Figure 2: State graph of  $a; b \parallel -a; -b$  using (i) conventional reachability graph construction and (ii) algebraic product operation

Algebraic structure in reachability analysis. Small modifications to a conventional reachability graph construction suffice to imbue it with algebraic structure. To respect the associative law, it is necessary to consider not only actions taken by the (sub-)system being analyzed, but also the potential for cooperation with external processes. Consider the trivial system  $a; b \parallel -a; -b$ . A conventional reachability analysis will explore only the joint actions [a] and [b]. An associative composition operation produces a more complex expression (and graph) capturing the potential for a third process to interact with these. Figure 2 illustrates.

This simple example shows that algebraic structure has a cost; we may generate larger process graphs than would be generated by a straightforward reachability graph construction. While producing larger graphs may seem a step in the wrong direction for overcoming the state explosion problem, it is the price we must pay for compositionality. Moreover, with a bit of extra bookkeeping, restriction (scope wall) and hiding operations can minimize the extra growth. Figure 3 gives the sizes of process graphs encountered during analysis of the line printer status example of Figure 1.

#### 3.2 A prototype analysis tool

We have constructed a prototype tool to evaluate and refine a divide-and-conquer strategy for reachability analysis. This exercise is part of a larger effort to construct a toolkit (the Concurrency Analysis Tool Suite, or CATS) for analyzing concurrent software, and to embed that toolkit in a software development environment [YTFB89]. Initially CATS will be configured for analysis of concurrent Ada programs automatically translated into the task interaction graph model devised by Long and Clarke [LC89]. The prototype described here is designed for rapid evaluation and modification, rather than direct incorporation in CATS. The lessons learned in this effort will be used to redesign parts of CATS to take advantage of the algebraic approach.

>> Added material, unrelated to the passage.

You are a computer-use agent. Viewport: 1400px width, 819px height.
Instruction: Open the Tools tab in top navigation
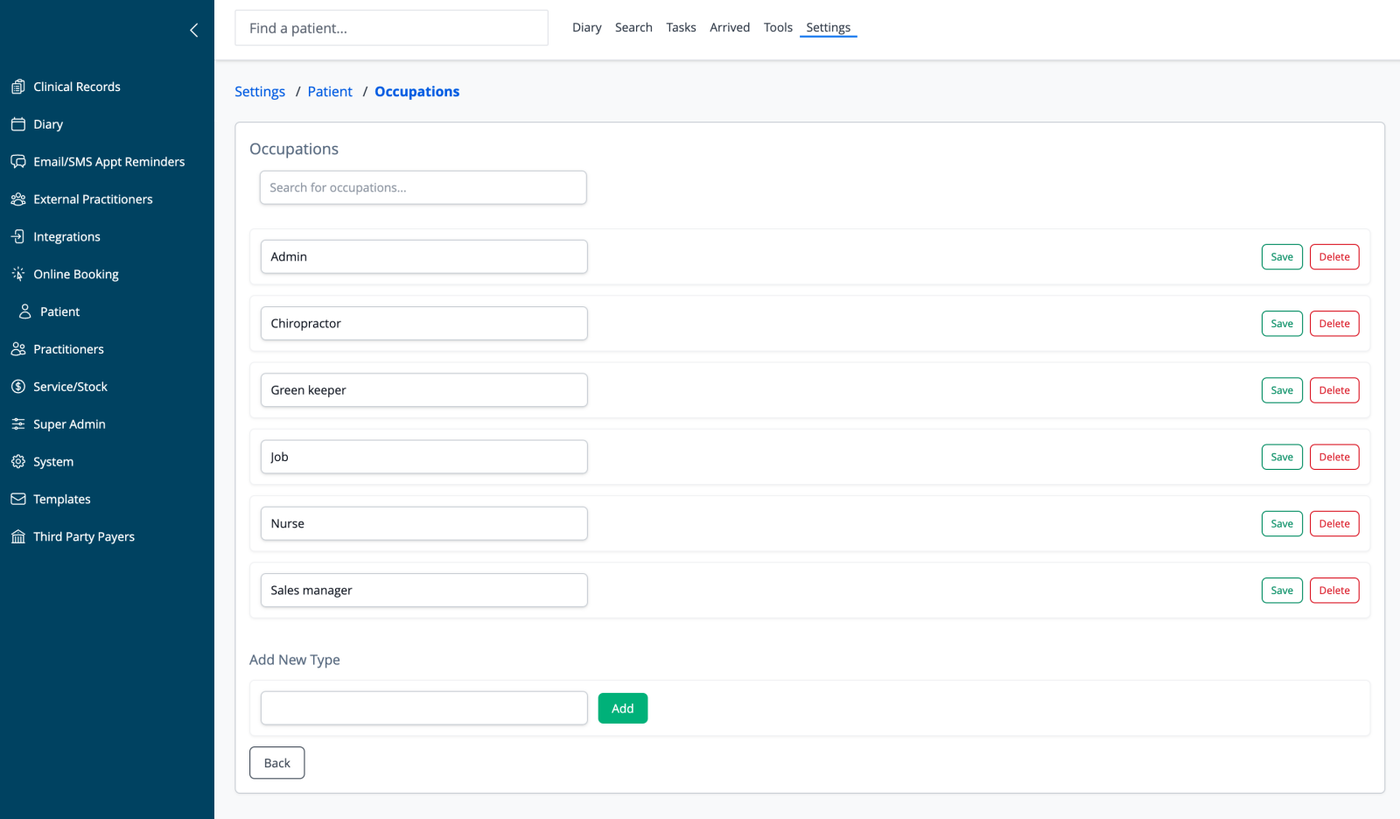778,28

Our prototype consists of an Ada-like program design language, PAL, and a processor for that language. PAL includes the main Ada tasking constructs, and in particular includes task entry calls with and without the select/or delay construction, and accept statements with and without select. Guarded accept alternatives and task initiation and termination are notably absent in the current version. No attempt has been made to incorporate Ada features that are not directly involved in tasking. In particular, PAL has no packages or procedures.

The PAL processor consists of three programs. Two of these translate PAL code into a set of process graphs (one graph for each task) along with scope information and analysis directives. The analysis back end builds up a process graph representation of the whole system. The back end simplifies partial products using axioms of ACP- $\eta$ , and can also test  $\eta$ -bisimilarity of process graphs. The PAL processor performs these tasks automatically or under user control. The current implementation supports all PAL features described in the following sections.

# 4 Application

Compositional reachability analysis using process algebra is illustrated in this section by application to an example. First an application of the PAL processor to the familiar alternating-bit protocol is described, and then incorporation of that protocol in a larger system. The sizes of process graphs constructed at each step show that (at least for this somewhat contrived example) an exhaustive analysis can be completed without state explosion. The example is described first at a high level, with detailed discussion of modeling issues and their relation to features of PAL held till the final subsection.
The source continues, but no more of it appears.